In 2002 Jessian Choy received the Brower Youth Award for founding the Student Environmental Center at UC Santa Cruz and trying to create a more diverse environmental activist base there. Choy now works at the SF Department of the Environment, where she has spearheaded the city’s creation of an online database that lists more than 1,000 products that are the most sustainable in their class. The directory, SFApproved.org, has become a go-to resource for other cities’ governments that are trying to “buy green.” Choy also blogs at funanddraconian.com, where she offers sardonic consumer tips for eco purchasing.

Alex Epstein

Alex Epstein won the Brower Youth Awards in 2011 for co-founding Philadelphia Urban Creators, a collective of young people organizing Philadelphia communities to help them develop sustainably, and equitably, from the ground up. One of the focal projects of Epstein’s project was the creation of an urban garden in North Philadelphia. For this work, Epstein was recently awarded the Stephen J. Brady STOP Hunger Scholarship by the Sodexo Foundation.

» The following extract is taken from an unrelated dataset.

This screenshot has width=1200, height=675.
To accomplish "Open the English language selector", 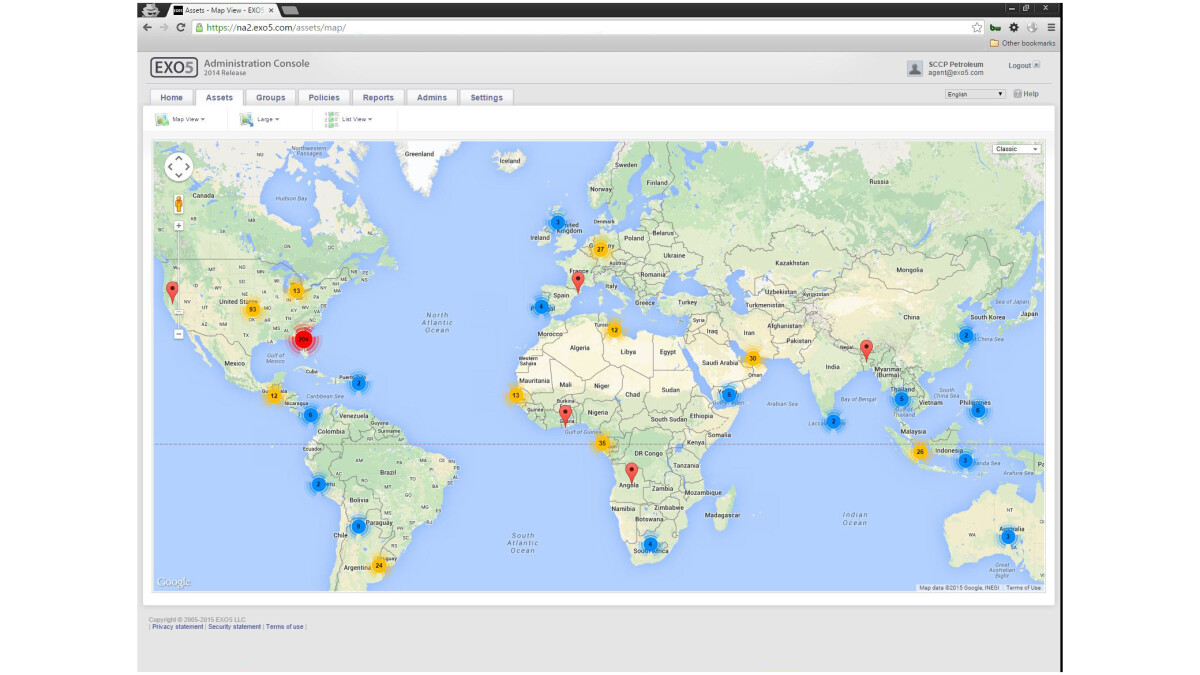I will (x=974, y=94).
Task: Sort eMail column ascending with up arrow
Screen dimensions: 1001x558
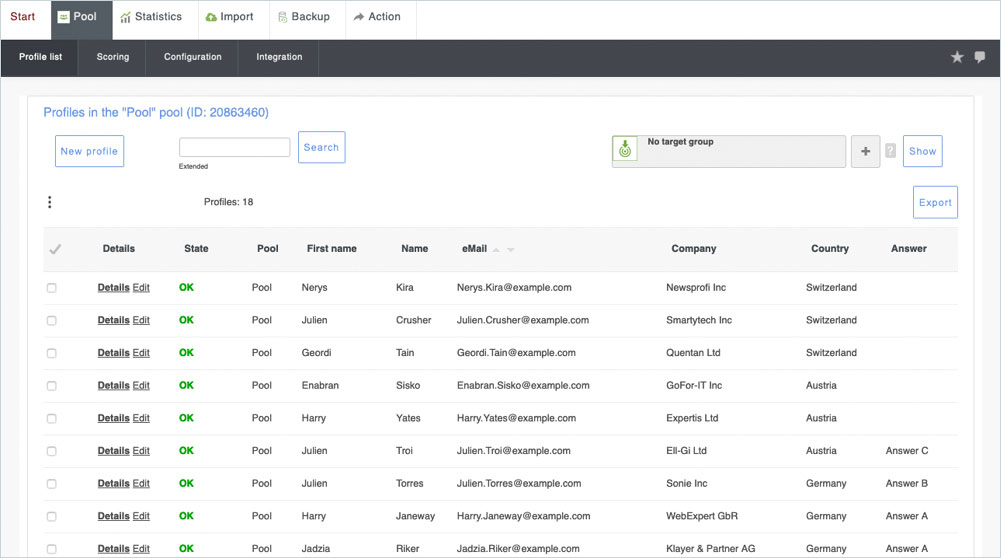Action: click(x=497, y=250)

Billy Parish & Daniel Rosen

Billy Parish dropped out of Yale in 2002 to help build a youth movement for climate solutions – an effort that eventually blossomed into the EII-sponsored Energy Action Coalition and for which he won a Brower Youth Award. Daniel Rosen won the award in 2005 for helping to create a bioregional farming network on the Navajo and Hopi reservations in Arizona. Today, Parish and Rosen are co-founders of Solar Mosaic, an Oakland, CA-based firm that uses a crowdfunding model to install solar arrays on churches and other community buildings. In June, the Department of Energy awarded Solar Mosaic a $2 million grant.